Before feeding extracted feature matrix numbers into ensemble models, kreview utilizes native scipy.stats functionality executed in evaluate_feature().

Our data almost never follows a clean parametric distribution, so we strictly use non-parametric tests.

flowchart LR
    classDef step fill:#8b5cf6,stroke:#5b21b6,color:#fff;
    A["Feature Matrix"]:::step --> B["Kruskal-Wallis\n(4-group omnibus)"]:::step
    B --> C["Mann-Whitney U\n(pairwise)"]:::step
    C --> D["Cohen's d\n(effect size)"]:::step
    D --> E["Spearman Rank\n(confounders)"]:::step
    E --> F["Pass to ML\nModels"]:::step

Use mouse to pan and zoom

The 4-Way Omnibus Test (Kruskal-Wallis)

We group the sample's generated feature matrices by the 4 primary CtDNALabeler labels (True ctDNA+, Possible ctDNA+, Possible ctDNA−, Healthy Normal).

Because we are checking more than two independent samples to determine if they originate from the same distribution, we employ the Kruskal-Wallis H-test (stats.kruskal).

If the omnibus \(p\)-value is significant (\(p < 0.05\)), it suggests that the feature is stratifying at least one label group.

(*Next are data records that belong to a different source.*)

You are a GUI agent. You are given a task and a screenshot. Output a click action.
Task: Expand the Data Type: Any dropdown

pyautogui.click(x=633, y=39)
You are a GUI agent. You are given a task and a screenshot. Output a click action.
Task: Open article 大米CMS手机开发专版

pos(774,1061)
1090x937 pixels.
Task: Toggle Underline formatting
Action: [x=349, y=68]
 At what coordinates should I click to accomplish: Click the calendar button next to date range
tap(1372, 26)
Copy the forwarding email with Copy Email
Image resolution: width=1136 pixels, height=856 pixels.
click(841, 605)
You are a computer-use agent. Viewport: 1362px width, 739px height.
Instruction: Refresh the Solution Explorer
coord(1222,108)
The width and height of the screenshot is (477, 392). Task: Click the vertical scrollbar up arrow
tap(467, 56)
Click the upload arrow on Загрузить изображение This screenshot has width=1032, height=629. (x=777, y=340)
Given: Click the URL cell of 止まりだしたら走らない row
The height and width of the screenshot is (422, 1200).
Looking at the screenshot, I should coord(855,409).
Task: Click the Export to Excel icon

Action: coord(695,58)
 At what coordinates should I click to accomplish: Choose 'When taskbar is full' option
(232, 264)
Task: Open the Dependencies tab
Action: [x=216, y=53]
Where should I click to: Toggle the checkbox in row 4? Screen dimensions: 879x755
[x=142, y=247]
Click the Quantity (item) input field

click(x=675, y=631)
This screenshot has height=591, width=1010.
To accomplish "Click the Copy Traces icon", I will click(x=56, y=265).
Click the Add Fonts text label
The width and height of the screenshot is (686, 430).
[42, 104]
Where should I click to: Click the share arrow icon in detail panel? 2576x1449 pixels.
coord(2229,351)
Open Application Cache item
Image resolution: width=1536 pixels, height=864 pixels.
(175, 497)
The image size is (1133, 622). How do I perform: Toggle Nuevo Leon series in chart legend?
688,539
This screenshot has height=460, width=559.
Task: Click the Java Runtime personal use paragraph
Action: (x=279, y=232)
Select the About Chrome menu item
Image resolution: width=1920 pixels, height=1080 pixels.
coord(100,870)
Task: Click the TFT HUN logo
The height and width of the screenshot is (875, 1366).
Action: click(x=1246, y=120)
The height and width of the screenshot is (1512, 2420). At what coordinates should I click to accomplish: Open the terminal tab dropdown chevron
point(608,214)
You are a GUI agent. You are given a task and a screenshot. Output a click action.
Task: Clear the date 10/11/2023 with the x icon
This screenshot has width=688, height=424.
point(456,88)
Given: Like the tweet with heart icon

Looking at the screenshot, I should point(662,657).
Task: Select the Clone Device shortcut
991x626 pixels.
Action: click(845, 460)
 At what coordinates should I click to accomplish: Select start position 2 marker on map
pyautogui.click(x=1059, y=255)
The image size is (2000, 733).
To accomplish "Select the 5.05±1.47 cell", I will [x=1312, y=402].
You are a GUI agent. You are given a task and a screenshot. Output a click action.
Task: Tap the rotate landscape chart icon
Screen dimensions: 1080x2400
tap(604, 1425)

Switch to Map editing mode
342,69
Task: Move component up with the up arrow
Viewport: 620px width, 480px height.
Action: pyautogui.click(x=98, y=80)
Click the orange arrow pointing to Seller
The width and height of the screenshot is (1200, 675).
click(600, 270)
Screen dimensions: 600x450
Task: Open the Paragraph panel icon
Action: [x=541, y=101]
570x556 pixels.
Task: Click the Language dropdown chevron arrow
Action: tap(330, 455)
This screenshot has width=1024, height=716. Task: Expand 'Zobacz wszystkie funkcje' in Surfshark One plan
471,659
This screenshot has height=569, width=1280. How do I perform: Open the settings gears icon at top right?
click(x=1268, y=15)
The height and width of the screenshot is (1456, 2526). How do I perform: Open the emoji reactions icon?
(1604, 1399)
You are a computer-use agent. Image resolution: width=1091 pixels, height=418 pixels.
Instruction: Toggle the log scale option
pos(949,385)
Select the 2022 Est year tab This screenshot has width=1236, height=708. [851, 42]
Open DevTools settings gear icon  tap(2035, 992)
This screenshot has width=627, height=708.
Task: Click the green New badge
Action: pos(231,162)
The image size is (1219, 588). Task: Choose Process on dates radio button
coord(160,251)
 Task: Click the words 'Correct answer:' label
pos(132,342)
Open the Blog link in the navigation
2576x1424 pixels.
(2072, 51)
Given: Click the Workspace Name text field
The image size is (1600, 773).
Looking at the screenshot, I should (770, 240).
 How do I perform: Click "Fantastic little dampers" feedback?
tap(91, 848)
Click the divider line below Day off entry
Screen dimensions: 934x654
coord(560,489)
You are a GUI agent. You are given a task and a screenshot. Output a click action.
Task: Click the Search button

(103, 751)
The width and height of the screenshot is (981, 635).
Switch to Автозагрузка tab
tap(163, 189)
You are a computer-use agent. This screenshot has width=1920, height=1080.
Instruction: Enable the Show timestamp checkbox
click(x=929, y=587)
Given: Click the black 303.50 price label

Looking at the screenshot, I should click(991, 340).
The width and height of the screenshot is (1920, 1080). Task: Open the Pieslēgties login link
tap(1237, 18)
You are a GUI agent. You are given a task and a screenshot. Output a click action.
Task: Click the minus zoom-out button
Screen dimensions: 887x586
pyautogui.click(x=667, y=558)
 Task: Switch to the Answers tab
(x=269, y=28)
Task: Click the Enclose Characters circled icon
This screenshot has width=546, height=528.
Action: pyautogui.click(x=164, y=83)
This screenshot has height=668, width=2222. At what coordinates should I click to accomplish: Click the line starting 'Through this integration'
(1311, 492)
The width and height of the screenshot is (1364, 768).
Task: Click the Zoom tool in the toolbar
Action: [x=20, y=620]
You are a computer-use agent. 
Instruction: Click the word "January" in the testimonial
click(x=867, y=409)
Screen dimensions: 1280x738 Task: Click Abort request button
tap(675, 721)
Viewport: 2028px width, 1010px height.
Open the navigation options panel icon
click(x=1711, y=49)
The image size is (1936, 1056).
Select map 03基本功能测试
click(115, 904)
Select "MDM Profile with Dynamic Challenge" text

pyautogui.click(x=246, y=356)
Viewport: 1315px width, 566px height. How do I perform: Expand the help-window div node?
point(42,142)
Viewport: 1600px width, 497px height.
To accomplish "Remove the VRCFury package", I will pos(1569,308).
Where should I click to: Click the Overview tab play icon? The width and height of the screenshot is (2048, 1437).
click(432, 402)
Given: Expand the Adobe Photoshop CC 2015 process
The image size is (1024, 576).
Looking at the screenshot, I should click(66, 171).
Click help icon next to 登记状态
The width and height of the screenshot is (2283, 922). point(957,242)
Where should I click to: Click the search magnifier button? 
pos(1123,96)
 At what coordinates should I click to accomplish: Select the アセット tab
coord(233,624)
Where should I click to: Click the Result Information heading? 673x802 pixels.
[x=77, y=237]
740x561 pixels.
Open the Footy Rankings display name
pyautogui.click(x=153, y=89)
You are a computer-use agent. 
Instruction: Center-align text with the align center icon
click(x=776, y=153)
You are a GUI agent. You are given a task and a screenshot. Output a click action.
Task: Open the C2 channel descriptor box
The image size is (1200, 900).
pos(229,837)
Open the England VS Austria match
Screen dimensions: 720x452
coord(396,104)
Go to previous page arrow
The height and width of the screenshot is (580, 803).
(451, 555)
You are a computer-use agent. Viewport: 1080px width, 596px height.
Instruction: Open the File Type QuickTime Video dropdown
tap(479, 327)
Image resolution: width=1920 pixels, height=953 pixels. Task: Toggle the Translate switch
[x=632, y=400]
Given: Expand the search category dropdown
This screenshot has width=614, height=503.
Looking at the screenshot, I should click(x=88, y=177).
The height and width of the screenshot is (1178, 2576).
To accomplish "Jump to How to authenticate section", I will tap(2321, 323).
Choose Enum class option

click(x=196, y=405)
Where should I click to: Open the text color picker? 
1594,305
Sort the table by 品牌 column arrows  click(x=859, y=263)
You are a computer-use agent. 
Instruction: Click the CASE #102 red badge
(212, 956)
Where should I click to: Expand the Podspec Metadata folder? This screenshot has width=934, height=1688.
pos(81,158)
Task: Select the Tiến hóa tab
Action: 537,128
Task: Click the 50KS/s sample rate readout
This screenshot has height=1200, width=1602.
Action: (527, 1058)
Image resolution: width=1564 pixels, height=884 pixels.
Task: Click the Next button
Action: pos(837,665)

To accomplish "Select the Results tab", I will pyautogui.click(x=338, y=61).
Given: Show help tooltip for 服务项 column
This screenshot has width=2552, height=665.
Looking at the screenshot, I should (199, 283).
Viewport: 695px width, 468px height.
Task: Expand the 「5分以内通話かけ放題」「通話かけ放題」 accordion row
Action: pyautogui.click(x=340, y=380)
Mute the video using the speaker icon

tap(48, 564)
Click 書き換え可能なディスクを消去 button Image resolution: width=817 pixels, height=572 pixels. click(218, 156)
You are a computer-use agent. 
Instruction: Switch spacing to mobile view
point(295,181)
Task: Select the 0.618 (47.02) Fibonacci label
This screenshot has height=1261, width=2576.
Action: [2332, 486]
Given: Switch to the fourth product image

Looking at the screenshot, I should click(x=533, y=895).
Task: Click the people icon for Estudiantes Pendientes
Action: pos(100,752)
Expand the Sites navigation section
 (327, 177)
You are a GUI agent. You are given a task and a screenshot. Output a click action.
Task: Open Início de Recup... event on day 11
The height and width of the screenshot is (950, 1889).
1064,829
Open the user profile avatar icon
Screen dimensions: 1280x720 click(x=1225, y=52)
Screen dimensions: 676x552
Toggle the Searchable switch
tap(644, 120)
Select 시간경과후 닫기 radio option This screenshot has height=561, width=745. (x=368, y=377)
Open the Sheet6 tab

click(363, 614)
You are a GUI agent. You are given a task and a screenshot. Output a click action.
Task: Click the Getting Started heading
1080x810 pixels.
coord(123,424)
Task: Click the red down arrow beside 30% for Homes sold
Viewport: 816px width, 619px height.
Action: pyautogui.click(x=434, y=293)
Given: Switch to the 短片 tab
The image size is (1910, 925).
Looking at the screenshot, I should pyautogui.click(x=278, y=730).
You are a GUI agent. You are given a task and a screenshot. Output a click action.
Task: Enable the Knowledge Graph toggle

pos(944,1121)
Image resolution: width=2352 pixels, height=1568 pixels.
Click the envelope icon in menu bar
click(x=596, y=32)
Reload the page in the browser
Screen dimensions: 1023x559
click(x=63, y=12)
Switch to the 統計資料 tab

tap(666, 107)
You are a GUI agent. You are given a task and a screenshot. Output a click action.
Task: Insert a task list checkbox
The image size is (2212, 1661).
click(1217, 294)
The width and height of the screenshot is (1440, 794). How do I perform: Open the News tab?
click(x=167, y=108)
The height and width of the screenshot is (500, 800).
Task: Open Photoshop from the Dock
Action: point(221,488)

Pairwise analysis then identifies which groups differ.

Pairwise Separation (Mann-Whitney U)

We run five independent 2-sample Mann-Whitney U rank-sum tests:

Pair	Clinical Question
True ctDNA+ vs Healthy Normal	Can this feature distinguish confirmed cancer from healthy?
Possible ctDNA+ vs Healthy Normal	Does the signal extend to unconfirmed positives?
True ctDNA+ vs Possible ctDNA+	Can it differentiate confirmed from uncertain?
Possible ctDNA− vs Healthy Normal	Is there any signal in likely-negative patients?
True ctDNA+ vs Possible ctDNA−	How strong is the full positive-negative gap?

We additionally compute a Rank-Biserial correlation to understand the direction and magnitude of separation.

Benjamini-Hochberg FDR Correction

Because kreview executes five independent pair-wise checks simultaneously, it introduces a significant multiple-testing problem. To prevent artificially inflated False Positive rates (p-hacking), the engine natively applies the Benjamini-Hochberg Method to wrap all 5 raw \(p\)-values. The generated fdr_pvalue arrays are what you should evaluate for true significance.

Effect Size (Cohen's d)

As an accompaniment to strict \(p\)-values (which easily become inflated by large sample cohorts), we compute Cohen's d. This represents the standardized difference between two means (True+ vs Healthy):

d = \frac{M_{1} - M_{2}}{SD_{pooled}}

Cohen's d	Interpretation
\(d \ge 0.8\)	Large biological separation
\(0.5 \le d < 0.8\)	Medium separation
\(d < 0.5\)	Small or negligible

Confounder Tracking (Spearman Rank)

Fragmentomics logic is notorious for being accidentally driven by sequencing depth rather than actual biological shedding signals.

To prevent this, evaluate_feature independently extracts Spearman Rank Correlations mapping the generated feature against:

max_vaf — Is the feature actually scaling linearly with structural tumor burden?
total_fragments — Is the feature artificially inflating simply because a sample was sequenced to 4,000x depth?

High Spearman Depth Correlation

If spearman_depth_r > 0.5, the feature may be a sequencing artifact rather than a true biological signal. Interpret its AUC with caution.

Per-Feature QC Metrics

In addition to statistical tests, evaluate_feature() computes three data quality fields for each feature:

Metric	Field	Purpose
Missing count	`n_missing`	Number of NaN values in the feature column
Missing percentage	`pct_missing`	Percentage of samples with NaN (0–100)
Zero variance	`is_zero_variance`	Whether `std == 0` after dropping NaN (constant feature)

These metrics are saved to *_eval_stats.parquet and surfaced in the dashboard's Cohort & QC page.